Reproduce each of the following lines verbatim.

** start **

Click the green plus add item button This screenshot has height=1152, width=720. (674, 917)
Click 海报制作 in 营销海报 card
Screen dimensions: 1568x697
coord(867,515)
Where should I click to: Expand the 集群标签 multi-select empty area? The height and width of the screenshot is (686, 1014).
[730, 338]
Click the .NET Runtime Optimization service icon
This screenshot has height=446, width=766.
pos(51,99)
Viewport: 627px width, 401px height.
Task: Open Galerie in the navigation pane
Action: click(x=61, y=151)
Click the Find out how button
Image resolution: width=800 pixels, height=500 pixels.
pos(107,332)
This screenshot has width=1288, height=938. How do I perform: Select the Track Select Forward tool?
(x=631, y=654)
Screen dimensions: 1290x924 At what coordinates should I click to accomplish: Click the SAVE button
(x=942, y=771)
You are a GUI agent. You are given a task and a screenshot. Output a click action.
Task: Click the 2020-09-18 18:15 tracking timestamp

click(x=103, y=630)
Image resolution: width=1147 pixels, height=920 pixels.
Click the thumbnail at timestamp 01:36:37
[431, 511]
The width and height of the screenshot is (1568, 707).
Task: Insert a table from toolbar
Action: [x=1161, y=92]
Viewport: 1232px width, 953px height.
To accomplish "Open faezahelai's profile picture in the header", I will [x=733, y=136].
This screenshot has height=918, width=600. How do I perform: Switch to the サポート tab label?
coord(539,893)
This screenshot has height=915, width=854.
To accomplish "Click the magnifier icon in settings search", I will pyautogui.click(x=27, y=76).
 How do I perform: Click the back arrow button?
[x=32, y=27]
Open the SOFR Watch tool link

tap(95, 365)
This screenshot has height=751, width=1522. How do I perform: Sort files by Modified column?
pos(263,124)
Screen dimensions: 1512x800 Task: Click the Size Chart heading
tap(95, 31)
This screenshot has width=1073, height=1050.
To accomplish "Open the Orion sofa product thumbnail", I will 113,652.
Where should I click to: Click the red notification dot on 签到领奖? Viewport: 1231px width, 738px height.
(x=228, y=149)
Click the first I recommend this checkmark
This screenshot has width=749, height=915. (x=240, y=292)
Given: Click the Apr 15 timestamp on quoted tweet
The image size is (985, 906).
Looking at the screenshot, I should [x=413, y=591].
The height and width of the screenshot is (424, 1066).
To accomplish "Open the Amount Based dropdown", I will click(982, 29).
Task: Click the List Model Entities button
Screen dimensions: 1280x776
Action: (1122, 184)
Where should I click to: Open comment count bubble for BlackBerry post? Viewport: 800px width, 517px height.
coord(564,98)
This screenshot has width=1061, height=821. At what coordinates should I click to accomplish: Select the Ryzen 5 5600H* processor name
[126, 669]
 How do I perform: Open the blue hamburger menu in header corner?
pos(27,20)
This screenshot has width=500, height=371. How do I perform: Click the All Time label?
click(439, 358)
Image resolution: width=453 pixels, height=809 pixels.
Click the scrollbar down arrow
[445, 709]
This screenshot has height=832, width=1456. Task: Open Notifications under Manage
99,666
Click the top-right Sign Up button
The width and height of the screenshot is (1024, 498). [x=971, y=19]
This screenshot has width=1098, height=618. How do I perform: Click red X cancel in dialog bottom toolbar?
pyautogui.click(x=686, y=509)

** end **

* [In response]
Click the green plus add item button This screenshot has height=1152, width=720. (674, 917)
Click 海报制作 in 营销海报 card
Screen dimensions: 1568x697
coord(867,515)
Where should I click to: Expand the 集群标签 multi-select empty area? The height and width of the screenshot is (686, 1014).
[730, 338]
Click the .NET Runtime Optimization service icon
This screenshot has height=446, width=766.
pos(51,99)
Viewport: 627px width, 401px height.
Task: Open Galerie in the navigation pane
Action: click(x=61, y=151)
Click the Find out how button
Image resolution: width=800 pixels, height=500 pixels.
pos(107,332)
This screenshot has width=1288, height=938. How do I perform: Select the Track Select Forward tool?
(x=631, y=654)
Screen dimensions: 1290x924 At what coordinates should I click to accomplish: Click the SAVE button
(x=942, y=771)
You are a GUI agent. You are given a task and a screenshot. Output a click action.
Task: Click the 2020-09-18 18:15 tracking timestamp

click(x=103, y=630)
Image resolution: width=1147 pixels, height=920 pixels.
Click the thumbnail at timestamp 01:36:37
[431, 511]
The width and height of the screenshot is (1568, 707).
Task: Insert a table from toolbar
Action: [x=1161, y=92]
Viewport: 1232px width, 953px height.
To accomplish "Open faezahelai's profile picture in the header", I will [x=733, y=136].
This screenshot has height=918, width=600. How do I perform: Switch to the サポート tab label?
coord(539,893)
This screenshot has height=915, width=854.
To accomplish "Click the magnifier icon in settings search", I will pyautogui.click(x=27, y=76).
 How do I perform: Click the back arrow button?
[x=32, y=27]
Open the SOFR Watch tool link

tap(95, 365)
This screenshot has height=751, width=1522. How do I perform: Sort files by Modified column?
pos(263,124)
Screen dimensions: 1512x800 Task: Click the Size Chart heading
tap(95, 31)
This screenshot has width=1073, height=1050.
To accomplish "Open the Orion sofa product thumbnail", I will 113,652.
Where should I click to: Click the red notification dot on 签到领奖? Viewport: 1231px width, 738px height.
(x=228, y=149)
Click the first I recommend this checkmark
This screenshot has width=749, height=915. (x=240, y=292)
Given: Click the Apr 15 timestamp on quoted tweet
The image size is (985, 906).
Looking at the screenshot, I should [x=413, y=591].
The height and width of the screenshot is (424, 1066).
To accomplish "Open the Amount Based dropdown", I will click(982, 29).
Task: Click the List Model Entities button
Screen dimensions: 1280x776
Action: (1122, 184)
Where should I click to: Open comment count bubble for BlackBerry post? Viewport: 800px width, 517px height.
coord(564,98)
This screenshot has width=1061, height=821. At what coordinates should I click to accomplish: Select the Ryzen 5 5600H* processor name
[126, 669]
 How do I perform: Open the blue hamburger menu in header corner?
pos(27,20)
This screenshot has width=500, height=371. How do I perform: Click the All Time label?
click(439, 358)
Image resolution: width=453 pixels, height=809 pixels.
Click the scrollbar down arrow
[445, 709]
This screenshot has height=832, width=1456. Task: Open Notifications under Manage
99,666
Click the top-right Sign Up button
The width and height of the screenshot is (1024, 498). [x=971, y=19]
This screenshot has width=1098, height=618. How do I perform: Click red X cancel in dialog bottom toolbar?
pyautogui.click(x=686, y=509)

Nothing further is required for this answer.